Towsley didn’t nap at all. He lay wide-eyed and full of thought, staring at the white ceiling overhead, and occasionally touching a pansy which nurse Brady had laid beside him on his pillow. As he fondled and looked at the flower, more and more it gradually began to assume the face and features of a delicate little old lady whom he knew. It was a white pansy, with faint lavender patches on its lateral and lower petals; dashed, like all its kind, by little touches of darker hue. Yes, it was a face—Miss Lucy’s face. Those two white upper leaves were her snowy curls under her every-day lace cap. The eyes, the keen, whimsical little mouth—all were there; and the newsboy looked and remembered—till the eyes seemed to gather tears and the pursed-up mouth to tremble like a child’s—like Sarah Jane’s, when she had been denied a share in her brothers’ games.

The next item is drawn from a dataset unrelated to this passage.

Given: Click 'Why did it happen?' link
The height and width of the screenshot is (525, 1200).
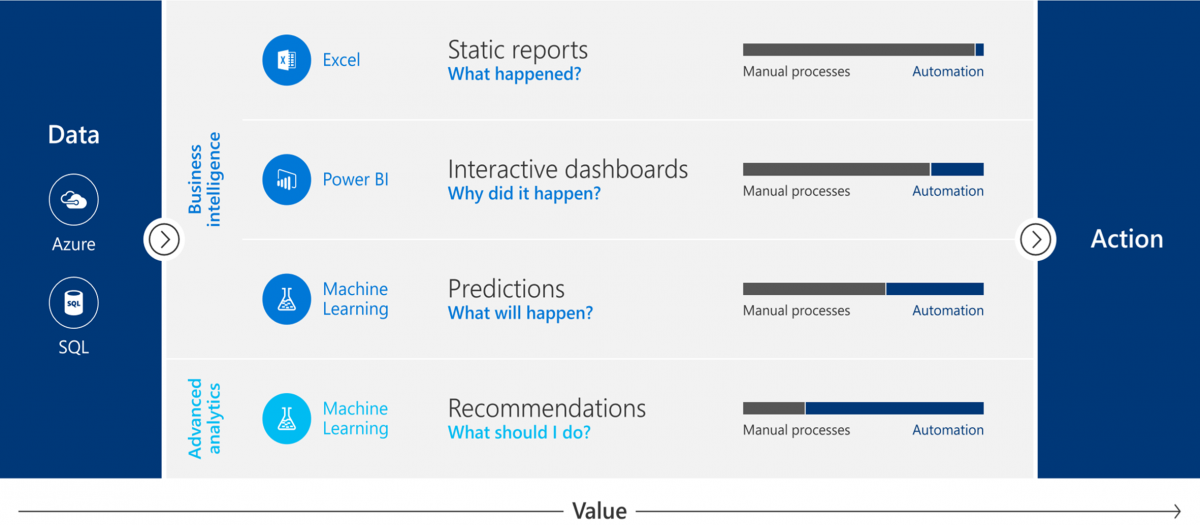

Had there been tears in Miss Lucy’s eyes, last night, behind those gleaming glasses? Had it been out of love, after all, that she had given him her dead nephew’s pretty garments and her dead nephew’s aristocratic name?
It was all very puzzling, and Towsley felt unequal to solving the riddle, although it was he who always was first among the fellows to find the answers to the printed riddles on the children’s page of the weekly Express. He shut his eyes a moment, to see things a little better, and after the ceiling and the pansy were thus put out of sight he did begin to understand quite clearly.
Tears? He hated them. There should never any be shed for him, that he could prevent. On that point he made up his mind, and he shut his lids down tighter, so that nothing should alter his sudden resolution.
What was that sound?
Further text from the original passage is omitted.